Pre-scaling a Kubernetes cluster reactively never works for breaking-news traffic. By the time Cluster Autoscaler notices CPU spiking, the front page is already serving 503s. The cluster reacts in minutes; the traffic arrives in seconds. The only way out is to scale before the traffic hits — and for that you need a signal the metrics layer cannot give you.
News sites have a brutally bimodal traffic pattern: modest and predictable most of the time, then 20x–50x in minutes when a major event breaks. The standard industry response is permanent overprovisioning. It's expensive, and worse, it still fails: even with substantial idle capacity, a spike generates hot spots, saturated connections, and stateful services that can't scale as fast as stateless ones.

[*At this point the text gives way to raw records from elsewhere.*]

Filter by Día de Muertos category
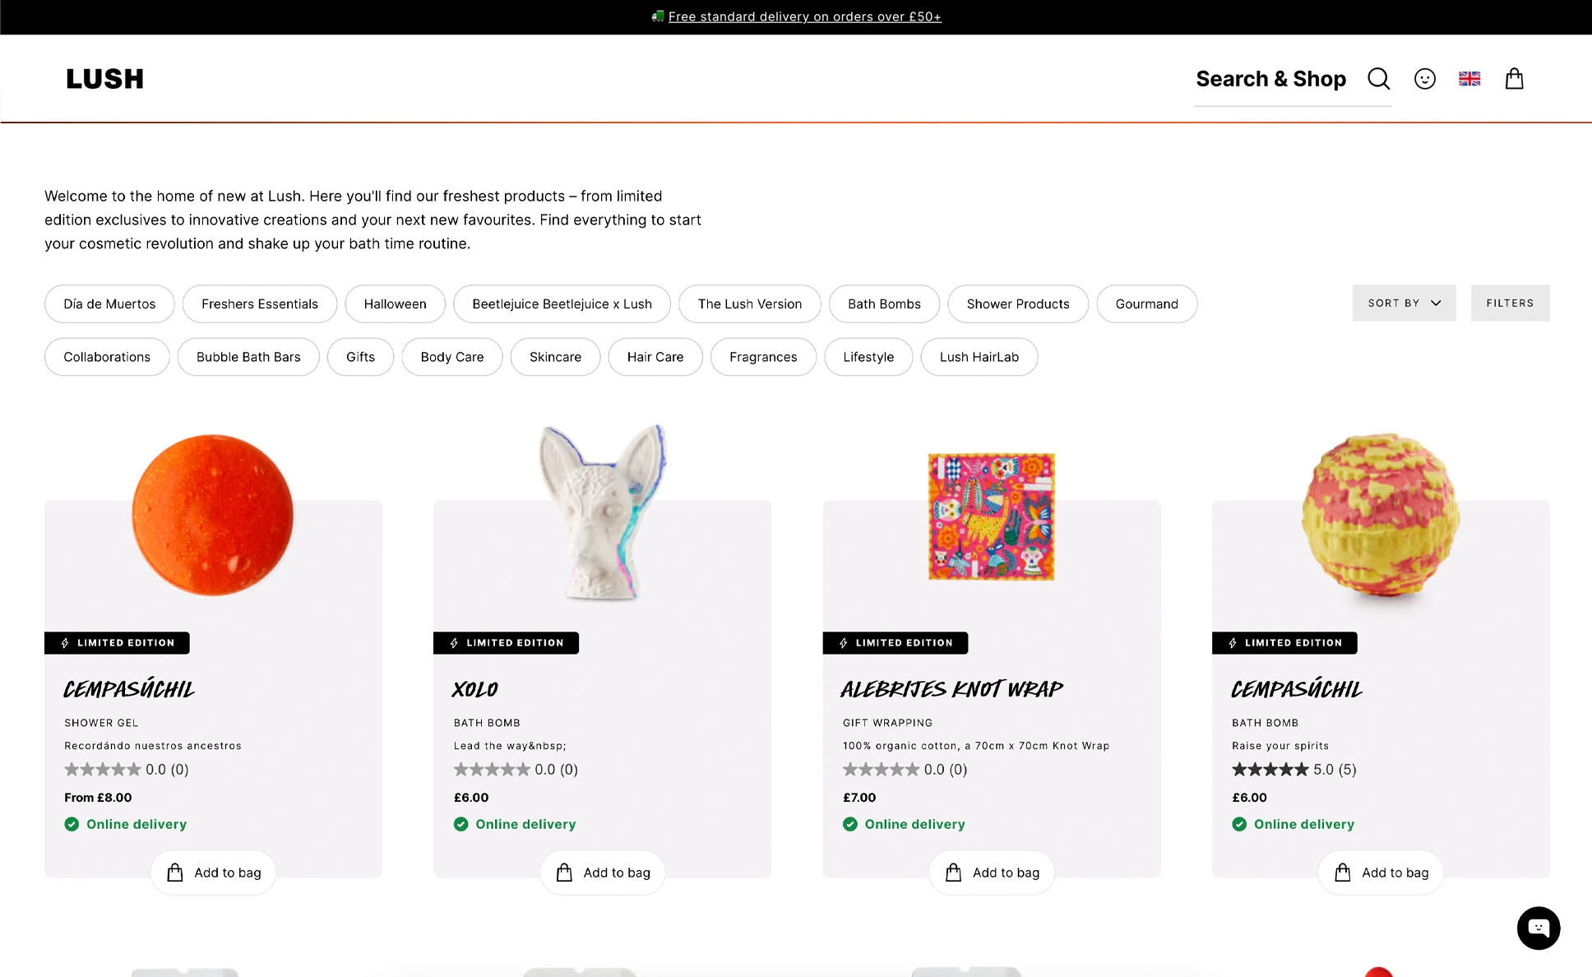The width and height of the screenshot is (1592, 977). click(x=109, y=304)
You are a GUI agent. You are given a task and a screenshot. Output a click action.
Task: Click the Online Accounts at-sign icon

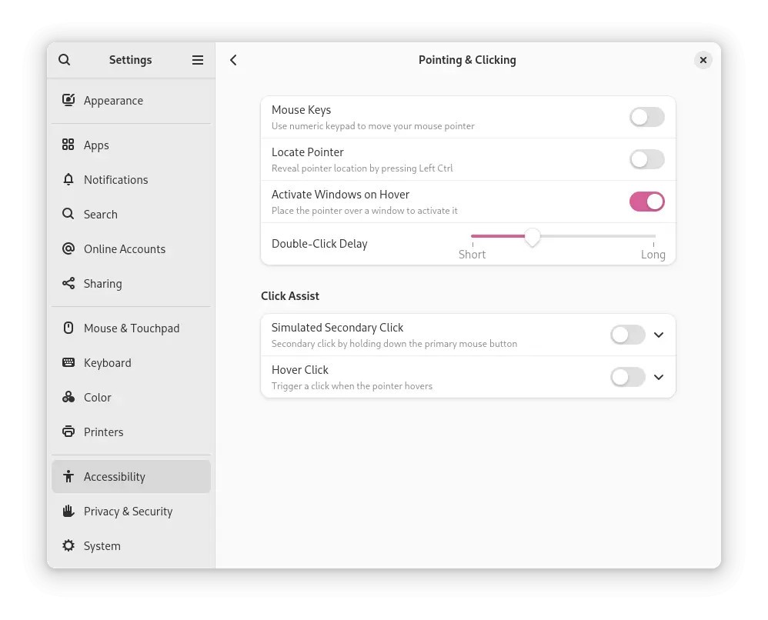click(x=68, y=248)
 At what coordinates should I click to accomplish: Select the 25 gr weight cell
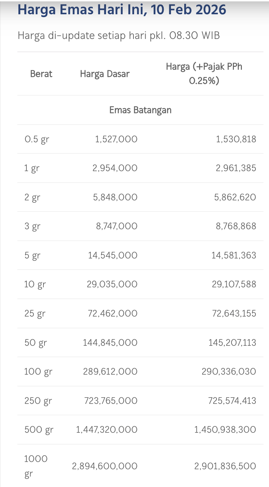(35, 313)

There's a timing asymmetry almost nobody exploits: when an editor marks a story as breaking news in the CMS, it doesn't go live instantly. It goes through legal review, final copy edits, editor-in-chief approval — typically 30 to 90 seconds. That window is enough time to pre-scale the infrastructure before the traffic exists.

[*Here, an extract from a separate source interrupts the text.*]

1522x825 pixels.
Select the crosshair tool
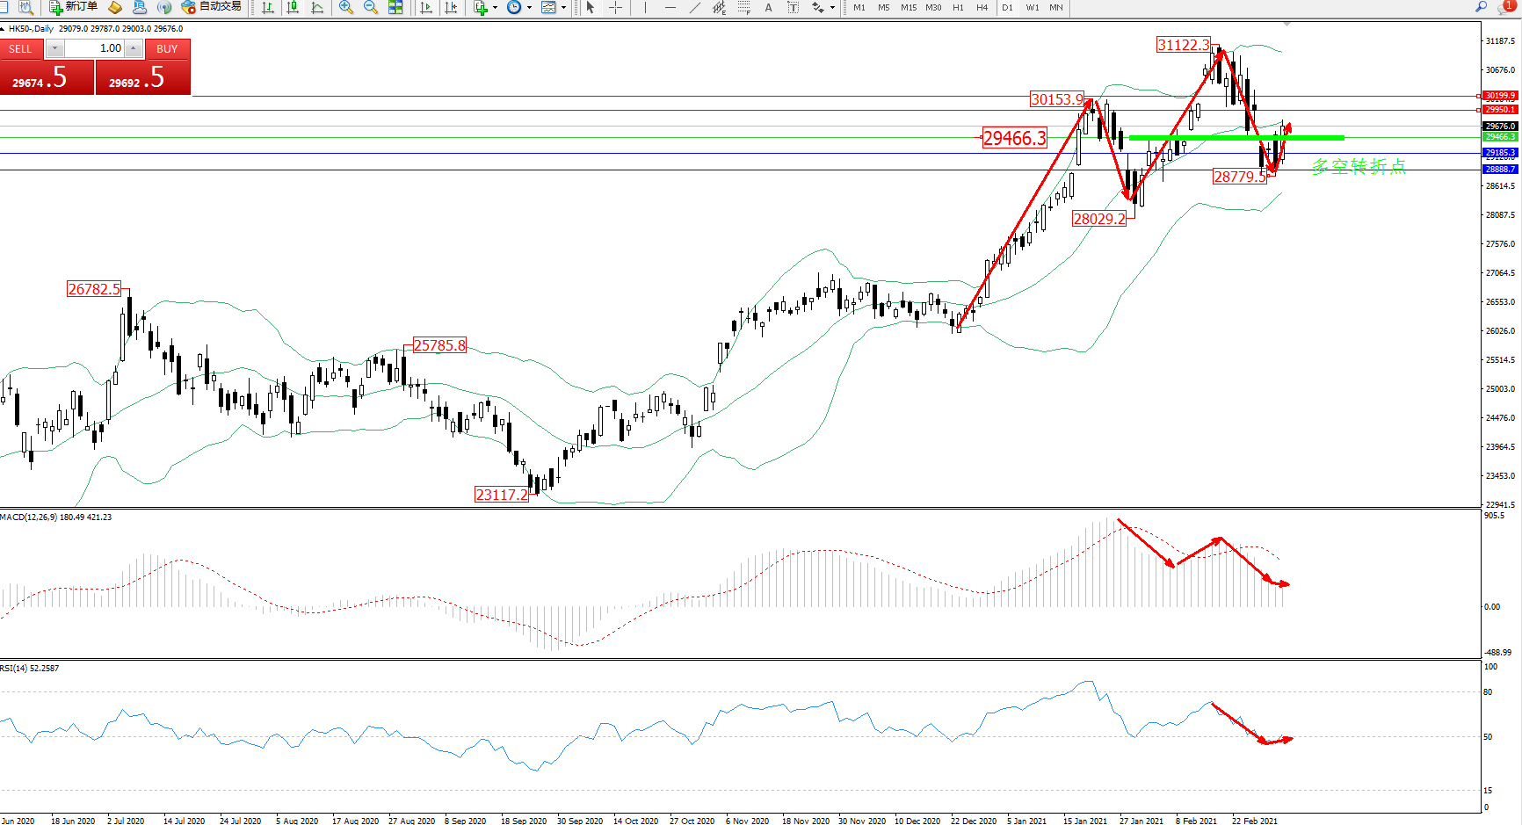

In this post we walk through the complete pattern: a webhook from the CMS, a Lambda detector, KEDA with an external trigger, and a dedicated Karpenter NodePool that provisions in 30–60 seconds instead of the 3–5 minutes you get from Cluster Autoscaler.

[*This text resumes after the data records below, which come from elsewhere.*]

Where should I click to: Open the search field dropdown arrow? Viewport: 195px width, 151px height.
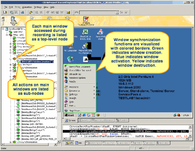117,12
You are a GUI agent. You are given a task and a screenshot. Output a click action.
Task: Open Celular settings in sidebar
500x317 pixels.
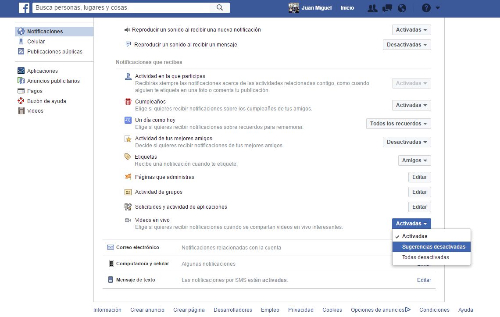[36, 42]
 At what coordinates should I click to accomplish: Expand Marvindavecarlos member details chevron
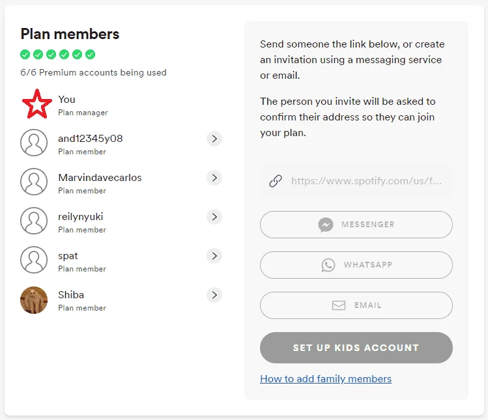click(214, 178)
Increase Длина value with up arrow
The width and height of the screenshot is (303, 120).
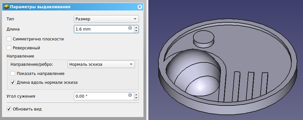point(136,28)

The Problem with the Reactive Model
Before getting into the pattern, it's worth understanding why the classic approach — overprovision plus Cluster Autoscaler — breaks down. The table below shows typical metrics for an overprovisioned news-site cluster; the numbers are illustrative but reflect what we see repeatedly in audits:
| Metric | Typical Value |
|---|---|
| Average CPU utilization | 8–15% |
| Average memory utilization | 20–30% |
| Cluster Autoscaler reaction time | 3–5 minutes |
| New pod warm-up time | 20–60 seconds |
| Traffic multiplier during breaking news | 20x–50x |
| Time between publication and traffic spike | 10–30 seconds |
The last two rows kill the reactive model. Even if the base infrastructure absorbed a 5x, a 20x blows straight through it. And even if Cluster Autoscaler eventually provisions the nodes, they arrive 2–3 minutes late — when the spike has already broken everything. The right question isn't "how do we make the Autoscaler faster?" It's: how do we inform the cluster before the traffic exists?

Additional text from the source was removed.